Grams, who owned three Little Falls radio stations, died Tuesday night at his home in Crown. He had been diagnosed with cancer and entered hospice care in September. He was 65.
Corey Fink, news director for KLTF AM in Little Falls, said the former Twin Cities television news anchor offered guidance to him when he took the news director post five years ago. Fink produced Grams’ four-day-a week talk and call-in show “Up Front,” a program he described as one of Grams’ greatest joys.
“Sen. Grams, as an owner, was a very open and approachable person here at the radio station,” Fink said. “He was just such a kind man, friendly and very approachable, door always open ... professionally, just a great person to work for.”
Grams, who lived in Crown, commuted roughly 90 minutes each day to Little Falls, Fink said. The news manager, who has worked for the station for about eight years total, said Grams set goals for the radio station and also played a role in production work and music selection.
“You can’t say enough kind words about him,” Fink said. “He had a passion for what he did and he always had a smile on his face.”
In addition to KLTF, Grams and his wife, Christine, owned 94.1 KFML FM and 92.1 WYRQ FM. Fink said Grams and his wife bought the stations in 2004.
State Rep. Ron Kresha, R-Little Falls, recalled a note he sent to Grams’ wife in which he described the former senator as “one of the good guys.” Kresha said he would occasionally seek advice from Grams during his own legislative race. The state lawmaker said his condolences go out to Grams’ family and those who knew him.
“He was just a real even-keeled person,” Kresha said. “His demeanor was always the same, it was very pleasant.”
Kresha said he never heard Grams say an unpleasant remark, even against political opponents.
Also saddened by the news of Grams’ death was Perry Nouis, current treasurer and former chair of the Morrison County Republican Party. Nouis said he got to know Grams during the former senator’s 2006 bid to unseat Rep. Jim Oberstar, D-Minn., in 2006 and also when Grams was interim chief of staff for Rep. Chip Cravaack and Nouis was press secretary and district office manager for Cravaack in Brainerd. Nouis described Grams as intelligent and a great American.
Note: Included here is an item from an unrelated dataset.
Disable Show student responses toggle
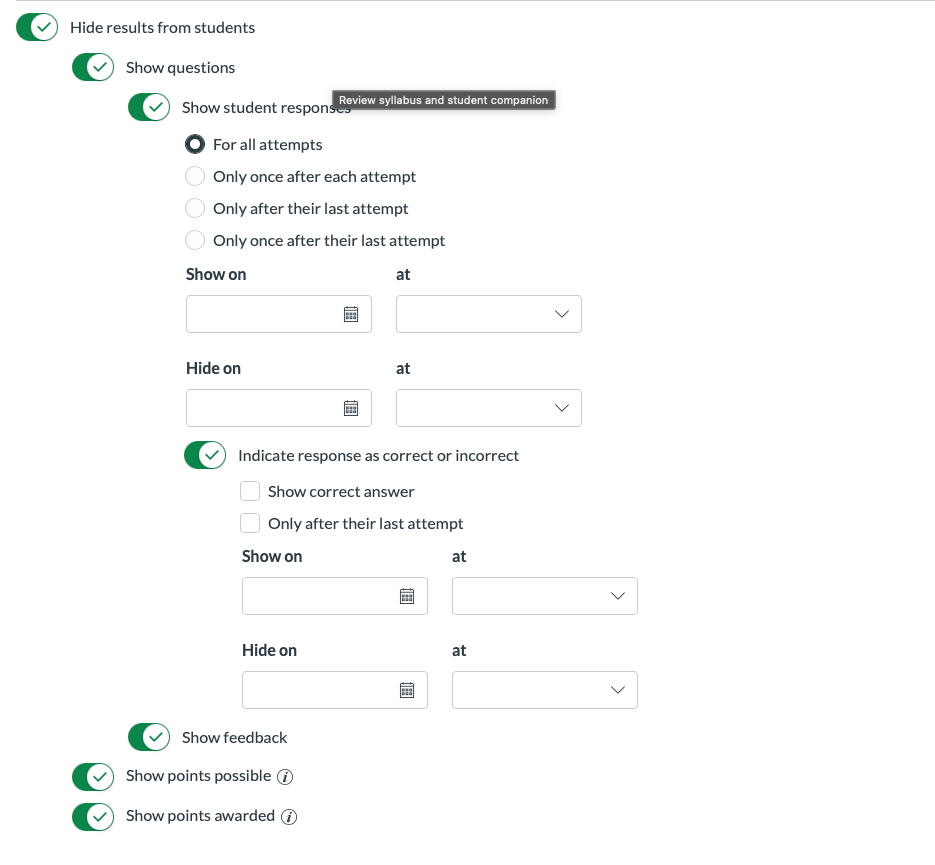 coord(149,107)
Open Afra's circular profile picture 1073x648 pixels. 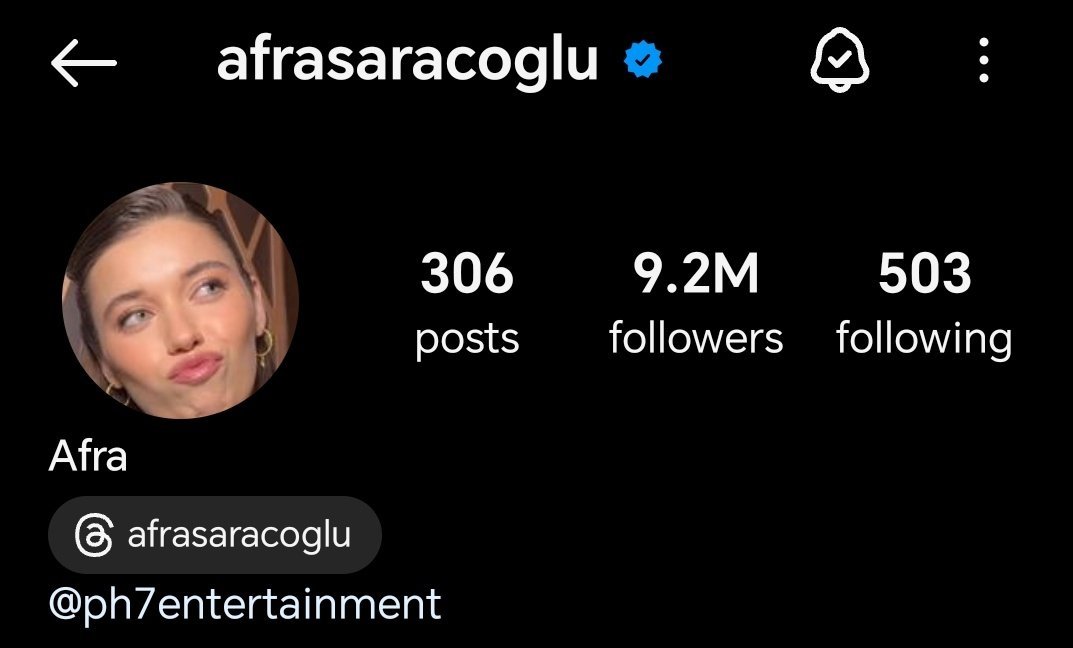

“That’s a great loss for the state of Minnesota,” Nouis said. “He was a dedicated public servant.”
Grams, who had been the lead anchor for KMSP TV in the Twin Cities, won a seat in Congress in 1992, defeating Rep. Gerry Sikorski, D-Minn. Two years later he was elected to an open U.S. Senate seat but lost his bid for re-election to Democrat Mark Dayton.
The Associated Press reported Grams is survived by his wife, four children and several grandchildren.